SUPPLIED DATA Block Start
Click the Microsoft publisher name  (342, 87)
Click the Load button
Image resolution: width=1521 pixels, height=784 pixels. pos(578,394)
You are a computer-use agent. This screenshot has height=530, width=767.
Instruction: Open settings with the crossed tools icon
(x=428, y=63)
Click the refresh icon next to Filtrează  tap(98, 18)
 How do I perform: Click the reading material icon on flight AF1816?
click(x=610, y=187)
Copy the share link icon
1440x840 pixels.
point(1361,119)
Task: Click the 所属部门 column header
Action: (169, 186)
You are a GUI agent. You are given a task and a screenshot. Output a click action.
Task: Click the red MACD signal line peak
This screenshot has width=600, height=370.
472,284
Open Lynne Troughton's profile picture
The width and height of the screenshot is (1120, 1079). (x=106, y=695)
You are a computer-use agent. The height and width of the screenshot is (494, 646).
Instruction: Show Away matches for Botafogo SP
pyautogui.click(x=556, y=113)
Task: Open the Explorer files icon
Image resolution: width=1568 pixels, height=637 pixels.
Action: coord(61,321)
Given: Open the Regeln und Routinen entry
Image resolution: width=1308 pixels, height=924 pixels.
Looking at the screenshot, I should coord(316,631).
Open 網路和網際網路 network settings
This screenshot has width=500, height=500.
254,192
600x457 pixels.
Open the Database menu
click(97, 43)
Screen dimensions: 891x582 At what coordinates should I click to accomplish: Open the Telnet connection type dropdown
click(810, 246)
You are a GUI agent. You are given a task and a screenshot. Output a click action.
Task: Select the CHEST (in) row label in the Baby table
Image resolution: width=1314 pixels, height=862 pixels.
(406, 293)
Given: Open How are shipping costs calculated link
SUPPLIED DATA Block End
Retype each line above, keeping every character.

RESULT FOR THIS EXERCISE =>
Click the Microsoft publisher name  (342, 87)
Click the Load button
Image resolution: width=1521 pixels, height=784 pixels. pos(578,394)
You are a computer-use agent. This screenshot has height=530, width=767.
Instruction: Open settings with the crossed tools icon
(x=428, y=63)
Click the refresh icon next to Filtrează  tap(98, 18)
 How do I perform: Click the reading material icon on flight AF1816?
click(x=610, y=187)
Copy the share link icon
1440x840 pixels.
point(1361,119)
Task: Click the 所属部门 column header
Action: (169, 186)
You are a GUI agent. You are given a task and a screenshot. Output a click action.
Task: Click the red MACD signal line peak
This screenshot has width=600, height=370.
472,284
Open Lynne Troughton's profile picture
The width and height of the screenshot is (1120, 1079). (x=106, y=695)
You are a computer-use agent. The height and width of the screenshot is (494, 646).
Instruction: Show Away matches for Botafogo SP
pyautogui.click(x=556, y=113)
Task: Open the Explorer files icon
Image resolution: width=1568 pixels, height=637 pixels.
Action: coord(61,321)
Given: Open the Regeln und Routinen entry
Image resolution: width=1308 pixels, height=924 pixels.
Looking at the screenshot, I should coord(316,631).
Open 網路和網際網路 network settings
This screenshot has width=500, height=500.
254,192
600x457 pixels.
Open the Database menu
click(97, 43)
Screen dimensions: 891x582 At what coordinates should I click to accomplish: Open the Telnet connection type dropdown
click(810, 246)
You are a GUI agent. You are given a task and a screenshot. Output a click action.
Task: Select the CHEST (in) row label in the Baby table
Image resolution: width=1314 pixels, height=862 pixels.
(406, 293)
Given: Open How are shipping costs calculated link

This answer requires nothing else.